Below is an instruction that describes a task. Write a response that appropriately completes the request.\n\n
### Instruction:\n{problem}\n\n
### Response: Let's think step by step. The final response should be a single number in the last line of your response.
"""

In [4]:
import gc
device = 'cuda'

In [5]:
def naive_parse(answer):
    out = []
    start = False
    end = False
    for l in reversed(list(answer)):
        if l in '0123456789' and not end:
            start = True
            out.append(l)
        else:
            if start:
                end = True
        
    out = reversed(out)
    return int(''.join(out))

In [6]:
answers_hat = []
answers = []
texts = []
for d in data:
    problem = d['problem']
    query_prompt = gen_prompt(problem)
    
    messages = [
        {
            "role": "user",
            "content": query_prompt
        }
    ]

    inputs = tokenizer.apply_chat_template(messages, return_tensors="pt").to("cuda")
    with torch.no_grad():
        encoded_output = model.generate(inputs, max_new_tokens=1500, do_sample=False, pad_token_id=tokenizer.eos_token_id)
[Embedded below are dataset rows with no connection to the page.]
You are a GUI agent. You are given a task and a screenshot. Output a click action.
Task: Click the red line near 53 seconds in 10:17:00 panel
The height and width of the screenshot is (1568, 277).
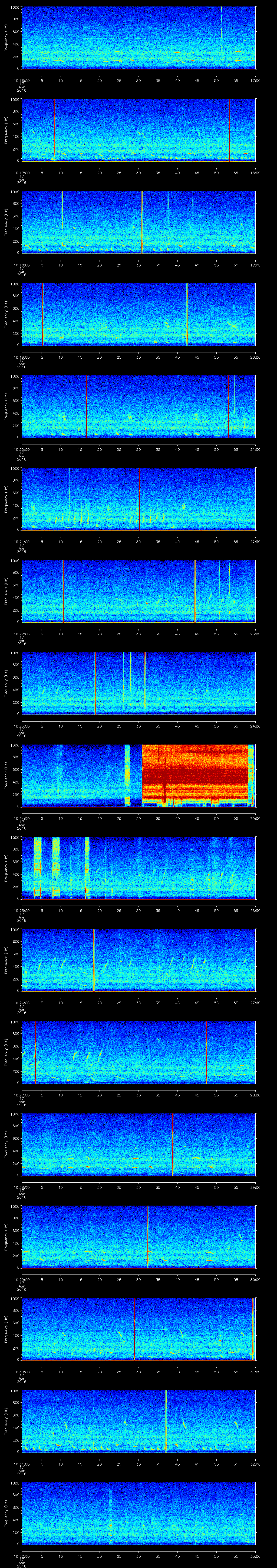(x=229, y=129)
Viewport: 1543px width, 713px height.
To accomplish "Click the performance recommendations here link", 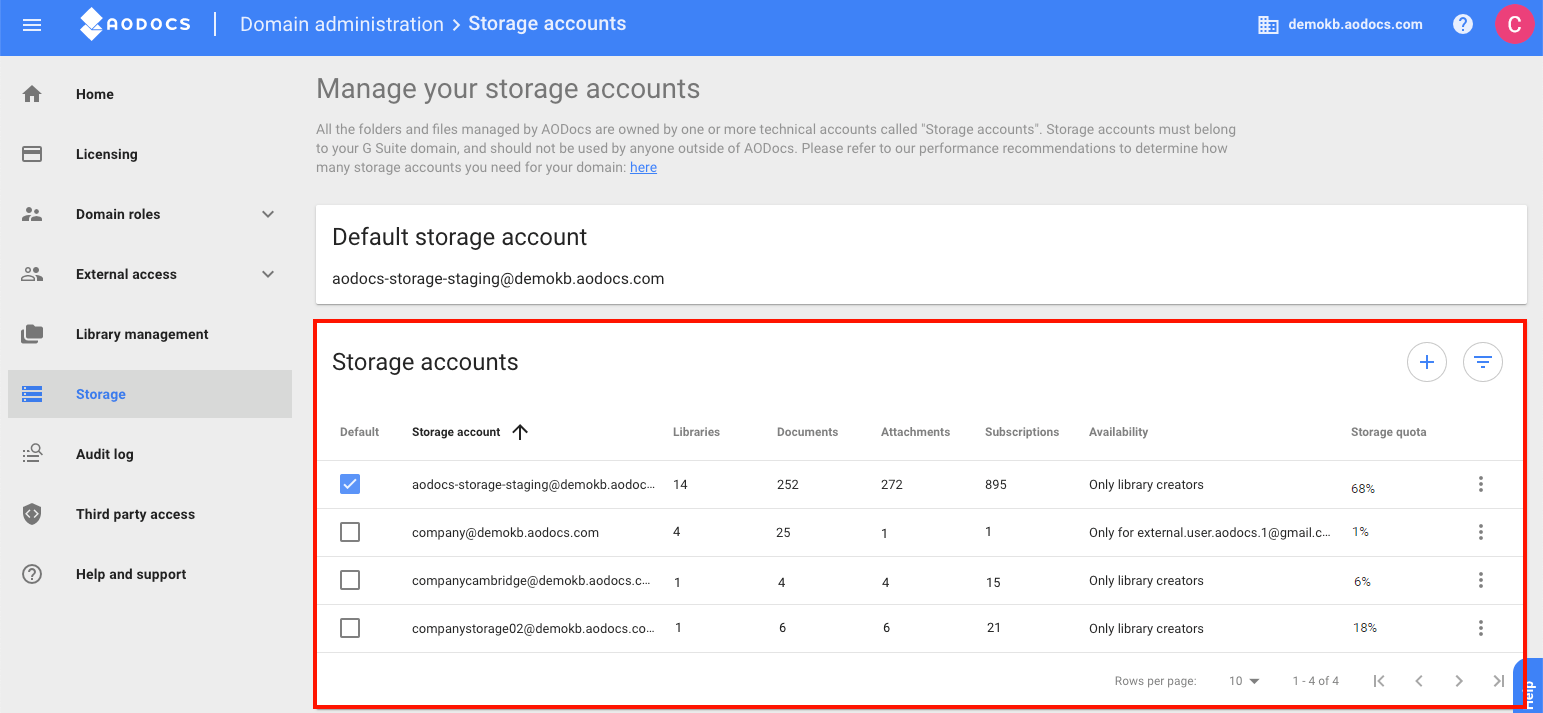I will pos(643,167).
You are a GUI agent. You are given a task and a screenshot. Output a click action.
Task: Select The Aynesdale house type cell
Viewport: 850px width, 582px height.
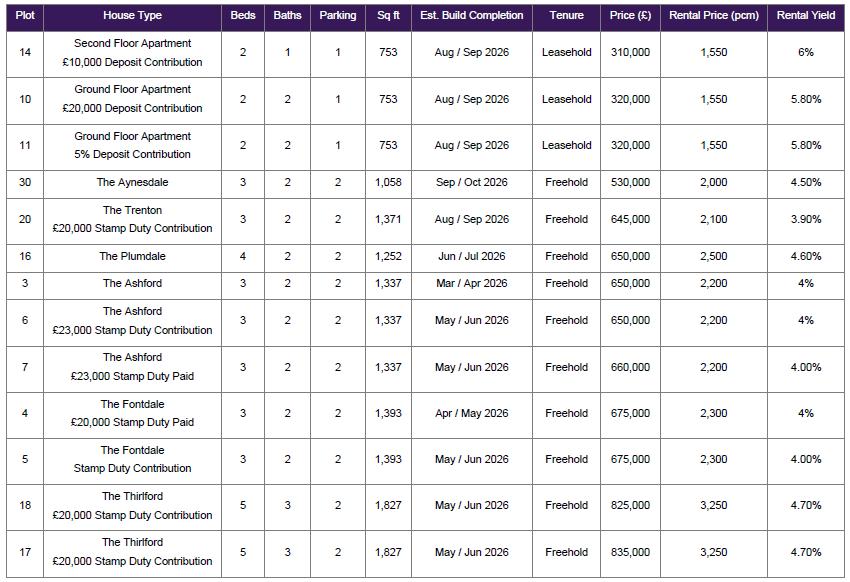coord(132,183)
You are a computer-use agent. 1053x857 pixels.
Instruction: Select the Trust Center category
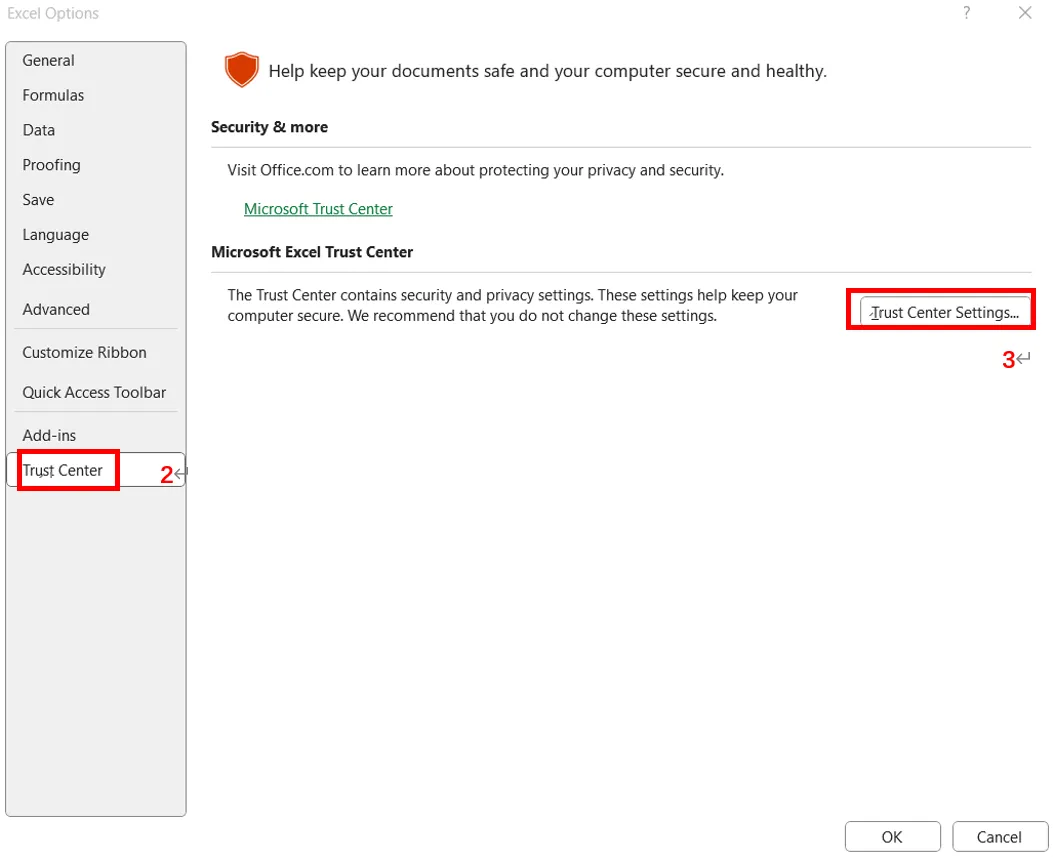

    decoded_output = tokenizer.decode(encoded_output[0], skip_special_tokens=True).replace(query_prompt, '').replace("[INST]", "").replace("[/INST]", "").strip()
    answer = decoded_output.split('\n')[-1]
    answer = naive_parse(answer)
    answer = int(answer)
    answers.append(d['answers'])
    answers_hat.append(answer)
    texts.append(decoded_output)
    torch.cuda.empty_cache()
    gc.collect()

ValueError: Trying to set a tensor of shape torch.Size([4096, 4096]) in "weight" (which has shape torch.Size([8388608, 1])), this look incorrect.

In [None]:
sum = 0
for y,yhat in zip(answers,answers_hat):
    if y in [int(temp) for temp in yhat]:
        sum+=1
print(sum)